Most bacon you buy is wet-cured: pumped full of brine, hung briefly, sliced and packaged. It's fast, cheap, and it's why supermarket bacon often shrinks to half its size in the pan and weeps a milky liquid you don't want to think about.
That's not how we do it.
The proper way takes time
Our bacon is dry-cured. We rub the pork belly or shoulder with a salt and sugar mix, sometimes with a touch of maple syrup or our own seasoning, and we leave it in the cure for days. Salt draws out moisture; the cure penetrates evenly; the meat firms up and concentrates in flavour.
Then we wood-smoke it. Real wood, real smoke, the way bacon was made before liquid smoke was a thing. Each batch takes the better part of a week from start to finish.
Why bother
Because the difference is real. Properly cured bacon doesn't shrink to nothing in the pan because the moisture has already been drawn out the right way. The flavour is concentrated and savoury rather than watery and salty. The fat renders cleanly. And you can taste the smoke - not a chemical approximation of it.

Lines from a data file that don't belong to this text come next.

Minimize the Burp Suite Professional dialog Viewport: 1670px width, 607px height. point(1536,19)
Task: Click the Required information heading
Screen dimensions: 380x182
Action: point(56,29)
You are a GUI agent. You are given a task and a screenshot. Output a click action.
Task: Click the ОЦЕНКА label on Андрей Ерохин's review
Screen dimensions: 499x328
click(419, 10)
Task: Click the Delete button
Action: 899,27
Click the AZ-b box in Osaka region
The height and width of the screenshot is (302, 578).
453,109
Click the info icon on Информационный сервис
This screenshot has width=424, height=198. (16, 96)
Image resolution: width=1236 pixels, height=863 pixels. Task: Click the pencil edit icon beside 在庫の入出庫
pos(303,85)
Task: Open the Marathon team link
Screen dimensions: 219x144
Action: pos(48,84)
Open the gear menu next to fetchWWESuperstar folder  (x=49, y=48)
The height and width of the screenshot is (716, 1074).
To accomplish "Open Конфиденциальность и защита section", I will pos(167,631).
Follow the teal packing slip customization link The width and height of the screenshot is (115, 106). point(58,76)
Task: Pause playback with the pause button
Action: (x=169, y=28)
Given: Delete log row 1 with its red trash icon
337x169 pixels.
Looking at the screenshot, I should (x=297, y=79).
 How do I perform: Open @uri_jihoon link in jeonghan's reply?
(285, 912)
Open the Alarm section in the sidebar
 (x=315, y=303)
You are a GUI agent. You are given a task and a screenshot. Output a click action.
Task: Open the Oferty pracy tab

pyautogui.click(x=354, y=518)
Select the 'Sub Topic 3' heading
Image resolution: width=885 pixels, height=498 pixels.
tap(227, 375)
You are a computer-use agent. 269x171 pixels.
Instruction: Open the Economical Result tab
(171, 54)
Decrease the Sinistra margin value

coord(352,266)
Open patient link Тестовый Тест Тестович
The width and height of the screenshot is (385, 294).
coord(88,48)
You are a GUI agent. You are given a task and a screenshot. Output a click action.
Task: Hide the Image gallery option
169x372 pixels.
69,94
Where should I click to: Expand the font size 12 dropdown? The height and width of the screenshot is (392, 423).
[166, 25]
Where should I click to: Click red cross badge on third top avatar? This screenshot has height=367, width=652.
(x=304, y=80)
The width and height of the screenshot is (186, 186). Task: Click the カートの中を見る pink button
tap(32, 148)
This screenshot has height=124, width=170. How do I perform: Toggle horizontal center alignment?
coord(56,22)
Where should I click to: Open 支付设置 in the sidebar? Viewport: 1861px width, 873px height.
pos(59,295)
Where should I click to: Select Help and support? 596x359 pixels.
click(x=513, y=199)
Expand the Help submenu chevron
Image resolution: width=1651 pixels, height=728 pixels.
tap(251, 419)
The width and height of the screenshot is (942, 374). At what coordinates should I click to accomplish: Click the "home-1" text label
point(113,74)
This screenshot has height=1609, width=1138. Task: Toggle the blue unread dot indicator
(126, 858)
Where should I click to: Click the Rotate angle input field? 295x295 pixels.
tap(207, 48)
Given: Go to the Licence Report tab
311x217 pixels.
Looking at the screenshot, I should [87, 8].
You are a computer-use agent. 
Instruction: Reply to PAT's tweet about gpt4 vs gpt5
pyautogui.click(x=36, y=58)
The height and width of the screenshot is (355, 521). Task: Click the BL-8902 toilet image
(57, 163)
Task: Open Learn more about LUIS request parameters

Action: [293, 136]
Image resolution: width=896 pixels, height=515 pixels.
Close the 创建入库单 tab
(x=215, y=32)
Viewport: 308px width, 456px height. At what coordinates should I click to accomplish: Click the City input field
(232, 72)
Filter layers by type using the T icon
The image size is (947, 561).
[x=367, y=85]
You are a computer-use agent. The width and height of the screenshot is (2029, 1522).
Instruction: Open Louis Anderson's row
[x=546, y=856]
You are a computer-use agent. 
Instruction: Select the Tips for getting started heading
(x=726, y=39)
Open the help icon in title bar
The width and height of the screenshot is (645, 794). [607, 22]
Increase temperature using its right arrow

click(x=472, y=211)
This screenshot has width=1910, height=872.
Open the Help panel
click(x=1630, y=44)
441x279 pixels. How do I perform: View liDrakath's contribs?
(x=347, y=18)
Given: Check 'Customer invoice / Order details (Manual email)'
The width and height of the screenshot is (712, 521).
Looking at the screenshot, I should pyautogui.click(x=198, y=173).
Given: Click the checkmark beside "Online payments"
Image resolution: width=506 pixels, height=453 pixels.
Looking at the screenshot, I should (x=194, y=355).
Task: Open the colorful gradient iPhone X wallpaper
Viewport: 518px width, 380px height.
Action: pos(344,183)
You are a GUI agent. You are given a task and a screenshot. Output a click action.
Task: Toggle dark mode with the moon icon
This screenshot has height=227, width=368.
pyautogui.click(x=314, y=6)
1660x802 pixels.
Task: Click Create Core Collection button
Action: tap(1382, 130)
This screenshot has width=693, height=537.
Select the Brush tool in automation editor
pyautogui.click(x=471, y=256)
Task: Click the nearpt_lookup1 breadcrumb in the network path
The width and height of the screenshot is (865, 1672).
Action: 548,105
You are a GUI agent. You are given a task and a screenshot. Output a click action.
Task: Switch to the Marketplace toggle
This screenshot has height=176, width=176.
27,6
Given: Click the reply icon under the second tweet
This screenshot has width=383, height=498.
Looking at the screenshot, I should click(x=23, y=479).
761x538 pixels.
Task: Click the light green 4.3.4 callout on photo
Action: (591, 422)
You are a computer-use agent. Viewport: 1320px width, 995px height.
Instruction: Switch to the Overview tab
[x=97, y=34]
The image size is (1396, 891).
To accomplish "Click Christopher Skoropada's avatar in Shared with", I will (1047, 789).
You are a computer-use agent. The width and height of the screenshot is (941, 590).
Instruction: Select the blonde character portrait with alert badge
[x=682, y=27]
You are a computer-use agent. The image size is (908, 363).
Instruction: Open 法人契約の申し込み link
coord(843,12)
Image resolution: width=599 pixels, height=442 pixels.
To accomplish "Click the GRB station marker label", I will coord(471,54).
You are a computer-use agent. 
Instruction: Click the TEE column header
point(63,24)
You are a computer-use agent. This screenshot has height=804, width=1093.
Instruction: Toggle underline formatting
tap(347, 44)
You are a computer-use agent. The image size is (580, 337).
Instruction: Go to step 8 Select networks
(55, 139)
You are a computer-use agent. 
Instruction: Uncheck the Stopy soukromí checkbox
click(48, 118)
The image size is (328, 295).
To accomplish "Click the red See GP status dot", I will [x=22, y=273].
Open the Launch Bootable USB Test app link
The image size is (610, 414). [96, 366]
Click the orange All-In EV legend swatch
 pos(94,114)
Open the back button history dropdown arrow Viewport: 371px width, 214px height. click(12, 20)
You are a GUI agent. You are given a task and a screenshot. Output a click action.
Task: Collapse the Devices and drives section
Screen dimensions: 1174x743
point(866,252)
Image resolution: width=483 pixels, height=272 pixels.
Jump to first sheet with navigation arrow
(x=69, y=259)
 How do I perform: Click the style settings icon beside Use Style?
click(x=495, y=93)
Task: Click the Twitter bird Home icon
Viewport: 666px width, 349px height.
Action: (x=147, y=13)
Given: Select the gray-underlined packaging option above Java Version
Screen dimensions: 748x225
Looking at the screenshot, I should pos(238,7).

It's also better for you. We make a nitrite-free version, cured naturally with sea salt and time. Slightly less pink than traditional, just as full-flavoured. And our signature Morpeth bacon uses traditional curing for the deep, classic flavour.
Worth the difference
Yes, ours costs a bit more than supermarket bacon. But you use less of it, you taste it more, and you're supporting actual butchering instead of factory production. Try it once and supermarket bacon will start to feel like a downgrade.